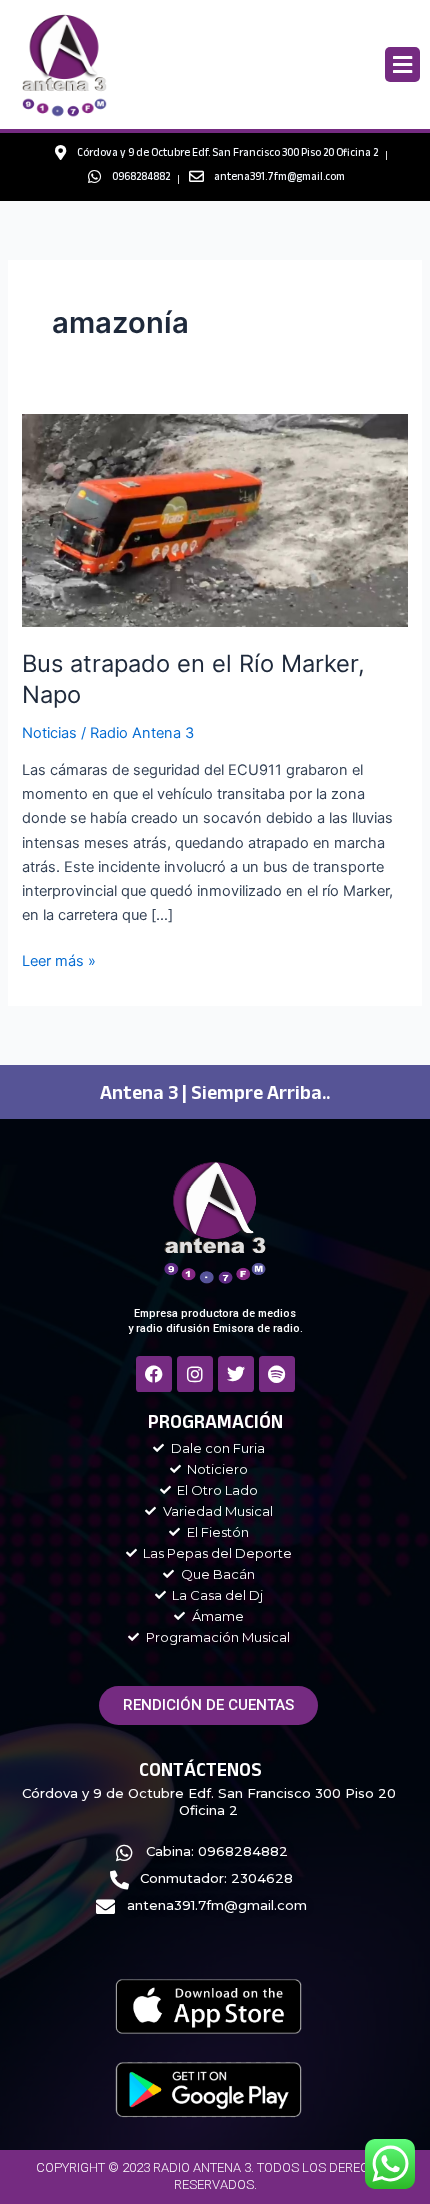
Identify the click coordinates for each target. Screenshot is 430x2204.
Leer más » (59, 959)
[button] (402, 64)
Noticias (49, 733)
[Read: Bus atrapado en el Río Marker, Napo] (214, 520)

◆ ◆ ◆ ◆ ◆

#### Instructions for the task
Where pictures sit among the data above, omit them, and output the rest exactly.

#### Final answer
Identify the click coordinates for each target. Screenshot is 430x2204.
Leer más » (59, 959)
[button] (402, 64)
Noticias (49, 733)
[Read: Bus atrapado en el Río Marker, Napo] (214, 520)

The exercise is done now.